When I got better with money, it terrified me. I couldn’t let go of the fact that I was Bad with money, and that meant that I was always one stressful workday away from running out to a store I couldn’t afford and swiping my way back into the self-defeat that felt comfortable. Even as I watched my credit score tick up, I refreshed my online checking statement — I now had a checking and a savings account, you see — just to make sure that I still had more than three digits’ worth of money. None of it seemed real, because it was all happening to someone who was Bad with money.
Then, one night, when I was wine tipsy and browsing a store online from the comfort of my studio’s couch/bed, I emptied my cart and clicked out of the browser. “I don’t need that stuff,” I actually said out loud, in the dark.

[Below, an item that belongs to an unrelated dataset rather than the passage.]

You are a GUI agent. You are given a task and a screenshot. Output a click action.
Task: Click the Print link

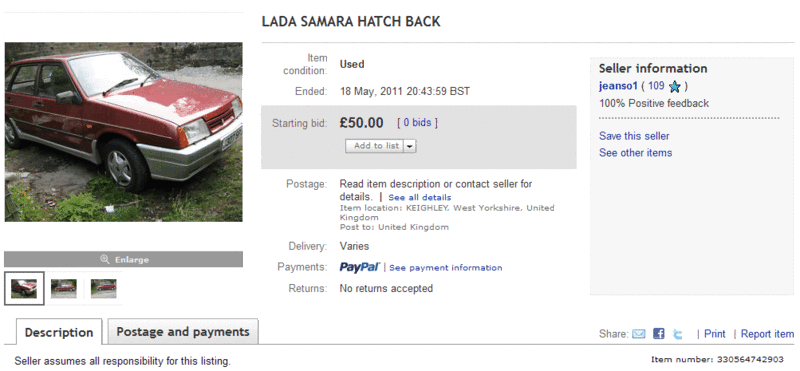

Not even two glasses of rosé could convince me that I needed those cheap sundresses and espadrilles that I would never wear, and I found that the feeling of keeping the money in my account was much more exciting. Yes, even after the rosé, when no one was looking.
And then I thought, maybe I am not Bad with money. Maybe I do Bad things with money sometimes, but they are just things that I do. I can do more or less of them, and I can do more or less of the Good things with money, but I can’t just be one or the other. Habits are not personality types, they are a collection of behaviors, and are just as comprised of little everyday choices as they are of the gnawing thoughts that drive them. I had pushed myself into being less stupid about money not by suddenly becoming a different type of person, but by accumulating many small decisions, and becoming used to the way they felt.
Sure, I fucked up with money after that night, many times. I’ll fuck up with money many times again, I’m sure. But my overall habits are driven by reason and weighing my options and thinking, occasionally, of Future Chelsea. I have not fundamentally changed as a human, I have simply grown, and accepted that I can be imperfect while still erring towards the positive.
I told my friend that she should tell someone to fuck off if they accuse her of not being “healthy” because she is ordering a Diet Coke. (But my friend is much kinder and more wonderful than I am, so she wouldn’t tell someone to fuck off.) But she is not a capital-H Healthy person because she eats or takes pictures of the “good” foods, or runs for so-and-so miles per week. She has healthy habits because she takes care of her body, and is also a good person, and also allows herself to enjoy french fries and pizza and ice-cold Diet Cokes in moderation, and doesn’t torture the table with self-effacing speeches when she does it. She has healthy habits and unhealthy ones, as all of us do, and is not defined by either. She does not need to wear either as a title, just as I do not need to wear Good With Money as a title to prove to anyone that I am.
I can continue to treat each day, and each decision, as a question to be answered and not a strike for or against a title I’m maintaining. I can say that sometimes, yes, it would be Good With Money to invest that extra 10 dollars, but also I want to have a fucking Mister Softee and a bouquet of carnations for my kitchen. And both are good. And both are healthy, in their way. But neither are capital-H Healthy, because that’s not something I am, it’s something I do.
And I am much, much more than the last thing I ate.